Neither should we forget the expressiveness of concentrated, sometimes spontaneous gestures, which with a minimum of interventions define figures and their background – breathing, vibrating light. The people in her work are alive. The landscapes are alive too – the sea, flowers, cityscapes.
Two works about Paris are in Maryam’s catalogue – the Eiffel Tower and a view of a park that reminds me of my beloved Jardin des Plantes. I would like to have both pictures in my home in order to see again and again how the young artist Maryam can make a fresh, original and harmonious painting of a subject that has been painted a thousand times already.
Nonetheless, what I have said is not enough to reveal the artistic qualities of her drawing. Some kind of goal is needed. I feel a strong, utopian component in Maryam’s pictures – a desire to harmonise the world. This desire distinguishes her art from the painting of, for example, Neo-Expressionism.
The words of outstanding French artist, Jean Dubuffet, written in 1951 though just as relevant today, can be applied to Maryam’s work: “Painting operates with signs that not abstract or incorporeal like words.
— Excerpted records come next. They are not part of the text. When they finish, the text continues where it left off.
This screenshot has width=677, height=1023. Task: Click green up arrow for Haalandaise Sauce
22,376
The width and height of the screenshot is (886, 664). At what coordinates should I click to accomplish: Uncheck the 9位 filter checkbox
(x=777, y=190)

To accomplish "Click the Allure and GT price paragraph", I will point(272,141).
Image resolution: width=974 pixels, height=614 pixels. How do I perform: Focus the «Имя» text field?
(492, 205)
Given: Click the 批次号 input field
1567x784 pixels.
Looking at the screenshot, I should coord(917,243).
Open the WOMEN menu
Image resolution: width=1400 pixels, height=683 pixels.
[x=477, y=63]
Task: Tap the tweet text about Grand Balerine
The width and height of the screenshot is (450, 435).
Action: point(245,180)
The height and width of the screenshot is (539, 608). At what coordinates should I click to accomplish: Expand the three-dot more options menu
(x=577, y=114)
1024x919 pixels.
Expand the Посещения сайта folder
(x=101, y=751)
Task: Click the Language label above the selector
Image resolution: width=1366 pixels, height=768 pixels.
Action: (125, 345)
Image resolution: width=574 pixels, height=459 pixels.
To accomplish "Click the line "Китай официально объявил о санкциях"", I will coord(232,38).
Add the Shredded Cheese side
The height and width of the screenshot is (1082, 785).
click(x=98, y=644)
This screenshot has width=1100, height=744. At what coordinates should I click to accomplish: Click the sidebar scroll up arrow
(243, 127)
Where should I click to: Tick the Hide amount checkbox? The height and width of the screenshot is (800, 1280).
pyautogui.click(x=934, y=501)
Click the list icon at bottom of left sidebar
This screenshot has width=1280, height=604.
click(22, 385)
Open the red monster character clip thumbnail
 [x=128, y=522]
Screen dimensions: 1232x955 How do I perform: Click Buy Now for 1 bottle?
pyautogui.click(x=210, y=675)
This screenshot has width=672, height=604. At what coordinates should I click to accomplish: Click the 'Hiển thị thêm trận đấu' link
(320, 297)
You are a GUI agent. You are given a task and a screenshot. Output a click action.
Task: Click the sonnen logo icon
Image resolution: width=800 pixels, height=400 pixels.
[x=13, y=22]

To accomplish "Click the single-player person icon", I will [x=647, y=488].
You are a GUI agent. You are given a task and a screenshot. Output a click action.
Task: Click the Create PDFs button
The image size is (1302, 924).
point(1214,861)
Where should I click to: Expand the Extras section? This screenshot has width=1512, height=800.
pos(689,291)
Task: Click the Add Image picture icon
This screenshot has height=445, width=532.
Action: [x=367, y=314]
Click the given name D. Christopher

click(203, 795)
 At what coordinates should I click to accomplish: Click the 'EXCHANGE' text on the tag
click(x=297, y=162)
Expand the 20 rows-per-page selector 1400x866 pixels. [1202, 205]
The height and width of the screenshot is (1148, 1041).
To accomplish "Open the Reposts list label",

The signs in painting are much closer to the objects themselves. After that painting manipulates subjects that are in themselves living substances. This is why it permits us to go much closer than words can in approaching objects and their evocation. Painting (and this is quite remarkable) can more or less evoke things at will, that is, with more or less presence.”
My wish for Maryam is that she and her art will continue to evoke the real presence of things at will. It often seems to me that in art life is revealed more deeply, truly and attractively than in the bustle that we call our daily life.